Haaretz reported yesterday that bereaved families and soldiers who fought in Operation Defensive Shield in April 2002 want Mazuz to indict Bakri for libel over his film "Jenin, Jenin," which accuses the Israel Defense Forces troops of committing atrocities during the operation.
"Dark forces that want to break me...," Bakri said yesterday. "Such things do not pressure me."
The Hadash Knesset faction yesterday said the attorney general's efforts amounted to continued persecution of Bakri, for covering what it labeled as "war crimes" in the Jenin refugee camp in 2002. Hadash said its support for Bakri stems from a belief in freedom of expression and democracy.
In contrast, Eva Meislish, the mother of Shmuel-Dan Meislish, who was killed in the battle in the Jenin refugee camp, said yesterday that she believed Bakri should be indicted. The families of the soldiers who died are "the salt of the earth," she said. "Suddenly somebody comes along, gets money and starts sullying the names of our fighters who were killed, the names of those who remained alive and their families. It is important to me that Bakri pay for his lies."

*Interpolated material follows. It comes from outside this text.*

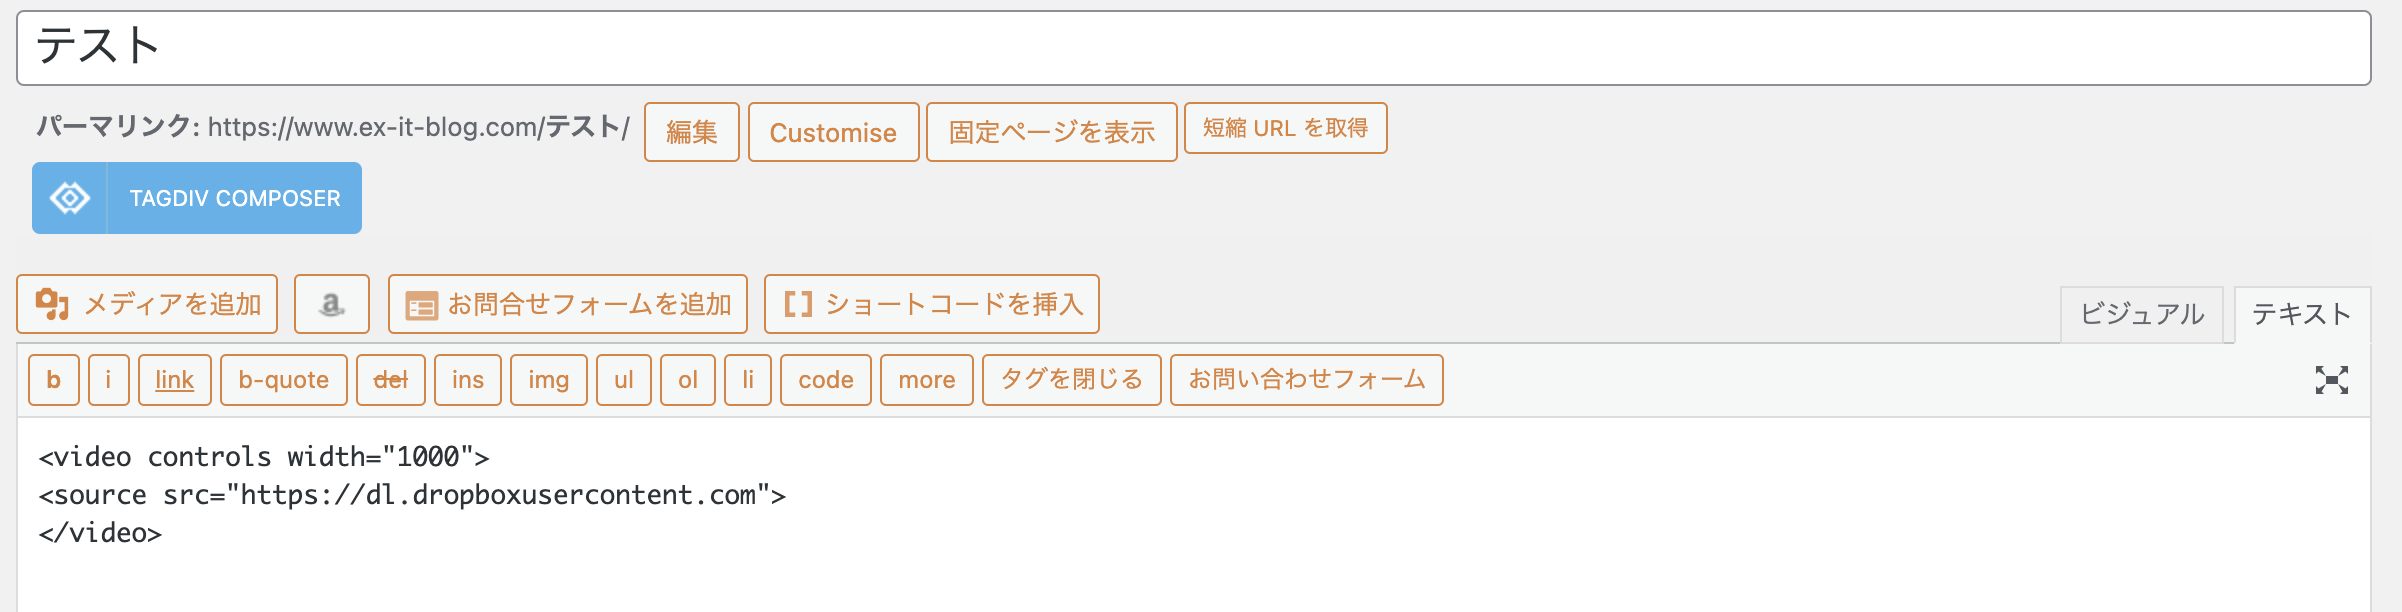2402x612 pixels.
Task: Click inside the HTML text editor area
Action: pyautogui.click(x=1194, y=515)
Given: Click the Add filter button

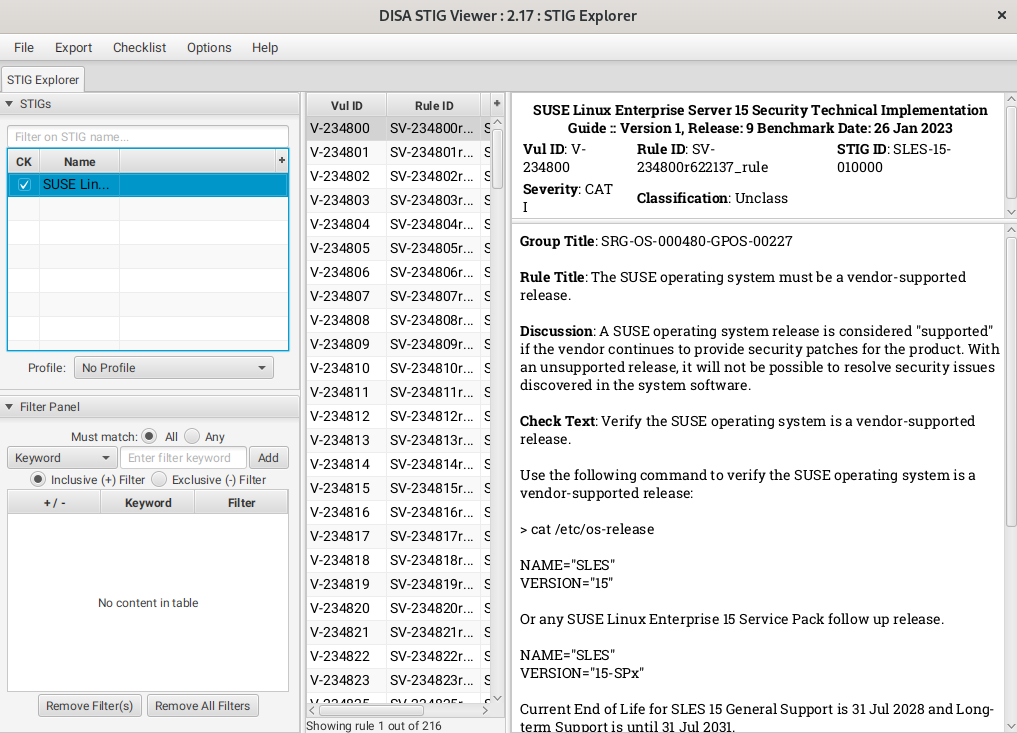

The doctor of the brigade that fought in Jenin, David Tzangan, also supported Bakri's indictment, noting that the brigade had fought with "the highest imaginable morality to save Israeli citizens from suicide bombers in the streets."
The court determined that Bakri lied, Tzangan said, adding, "We did not murder and we did not rape and we did not steal and we did not destroy a hospital or shoot the elderly in the legs."